REQUIREMENT: Rewrite the rows between the line containing "Where should I click to: Click the pencil" and the line containing "Looking at the screenshot, I should point(122,70).", inclusive, with "GUI agent" replaced by "interface agent" and nothing else altered.

Rows showing where targets appear:
===

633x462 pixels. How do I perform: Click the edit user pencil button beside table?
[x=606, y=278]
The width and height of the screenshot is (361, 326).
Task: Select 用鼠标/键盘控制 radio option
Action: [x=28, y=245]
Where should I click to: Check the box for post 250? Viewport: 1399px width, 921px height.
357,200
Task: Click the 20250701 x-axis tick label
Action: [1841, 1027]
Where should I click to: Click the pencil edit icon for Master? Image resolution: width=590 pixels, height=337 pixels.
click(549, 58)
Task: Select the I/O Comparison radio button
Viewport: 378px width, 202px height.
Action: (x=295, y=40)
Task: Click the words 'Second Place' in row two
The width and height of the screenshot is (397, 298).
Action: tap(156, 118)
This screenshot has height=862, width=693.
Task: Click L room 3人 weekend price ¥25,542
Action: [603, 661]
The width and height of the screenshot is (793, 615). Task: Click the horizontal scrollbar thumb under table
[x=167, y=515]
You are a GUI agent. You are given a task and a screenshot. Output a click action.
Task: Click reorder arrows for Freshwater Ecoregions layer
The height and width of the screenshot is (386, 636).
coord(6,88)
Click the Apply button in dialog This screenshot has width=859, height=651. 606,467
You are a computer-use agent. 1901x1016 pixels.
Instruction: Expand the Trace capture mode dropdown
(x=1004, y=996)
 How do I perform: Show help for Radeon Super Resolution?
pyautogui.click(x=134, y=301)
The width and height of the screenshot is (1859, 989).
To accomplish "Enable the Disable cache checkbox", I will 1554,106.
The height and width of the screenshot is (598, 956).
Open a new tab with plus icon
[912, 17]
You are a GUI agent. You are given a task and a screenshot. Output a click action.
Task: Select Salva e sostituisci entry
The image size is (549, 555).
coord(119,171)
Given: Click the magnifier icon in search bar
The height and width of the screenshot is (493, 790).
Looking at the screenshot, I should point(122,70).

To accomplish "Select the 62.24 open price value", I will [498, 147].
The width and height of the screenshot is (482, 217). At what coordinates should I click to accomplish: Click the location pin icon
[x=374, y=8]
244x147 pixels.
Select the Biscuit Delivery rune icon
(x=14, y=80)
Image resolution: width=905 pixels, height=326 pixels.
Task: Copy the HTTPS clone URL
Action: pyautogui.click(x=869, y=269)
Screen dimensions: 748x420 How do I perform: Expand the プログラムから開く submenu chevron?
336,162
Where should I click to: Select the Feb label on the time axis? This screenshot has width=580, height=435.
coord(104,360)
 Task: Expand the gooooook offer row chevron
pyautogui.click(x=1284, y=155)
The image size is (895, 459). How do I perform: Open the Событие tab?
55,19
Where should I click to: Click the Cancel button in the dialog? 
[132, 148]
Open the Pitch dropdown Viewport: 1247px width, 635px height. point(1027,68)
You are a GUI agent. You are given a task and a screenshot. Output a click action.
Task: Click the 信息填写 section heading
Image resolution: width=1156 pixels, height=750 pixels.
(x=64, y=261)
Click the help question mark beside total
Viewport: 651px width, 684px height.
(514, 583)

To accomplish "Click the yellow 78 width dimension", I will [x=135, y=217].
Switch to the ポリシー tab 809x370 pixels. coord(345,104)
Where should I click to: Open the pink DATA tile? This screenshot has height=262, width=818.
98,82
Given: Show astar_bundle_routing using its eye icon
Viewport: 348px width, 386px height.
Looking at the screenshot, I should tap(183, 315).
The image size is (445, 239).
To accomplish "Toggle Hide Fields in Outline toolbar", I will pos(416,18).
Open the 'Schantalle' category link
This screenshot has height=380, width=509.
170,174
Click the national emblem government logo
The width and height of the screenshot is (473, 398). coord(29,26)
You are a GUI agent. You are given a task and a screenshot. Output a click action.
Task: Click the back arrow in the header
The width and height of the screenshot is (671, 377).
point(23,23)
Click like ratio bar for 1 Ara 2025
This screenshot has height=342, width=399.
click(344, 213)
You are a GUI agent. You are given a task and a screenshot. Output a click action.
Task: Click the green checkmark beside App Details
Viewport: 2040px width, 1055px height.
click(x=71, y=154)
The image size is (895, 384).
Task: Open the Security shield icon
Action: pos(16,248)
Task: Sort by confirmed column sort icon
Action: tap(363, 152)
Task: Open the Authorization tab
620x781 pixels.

===

FULL ANSWER:
Where should I click to: Click the pencil edit icon for Master? Image resolution: width=590 pixels, height=337 pixels.
click(549, 58)
Task: Select the I/O Comparison radio button
Viewport: 378px width, 202px height.
Action: (x=295, y=40)
Task: Click the words 'Second Place' in row two
The width and height of the screenshot is (397, 298).
Action: tap(156, 118)
This screenshot has height=862, width=693.
Task: Click L room 3人 weekend price ¥25,542
Action: [603, 661]
The width and height of the screenshot is (793, 615). Task: Click the horizontal scrollbar thumb under table
[x=167, y=515]
You are a interface agent. You are given a task and a screenshot. Output a click action.
Task: Click reorder arrows for Freshwater Ecoregions layer
The height and width of the screenshot is (386, 636).
coord(6,88)
Click the Apply button in dialog This screenshot has width=859, height=651. 606,467
You are a computer-use agent. 1901x1016 pixels.
Instruction: Expand the Trace capture mode dropdown
(x=1004, y=996)
 How do I perform: Show help for Radeon Super Resolution?
pyautogui.click(x=134, y=301)
The width and height of the screenshot is (1859, 989).
To accomplish "Enable the Disable cache checkbox", I will 1554,106.
The height and width of the screenshot is (598, 956).
Open a new tab with plus icon
[912, 17]
You are a interface agent. You are given a task and a screenshot. Output a click action.
Task: Select Salva e sostituisci entry
The image size is (549, 555).
coord(119,171)
Given: Click the magnifier icon in search bar
The height and width of the screenshot is (493, 790).
Looking at the screenshot, I should point(122,70).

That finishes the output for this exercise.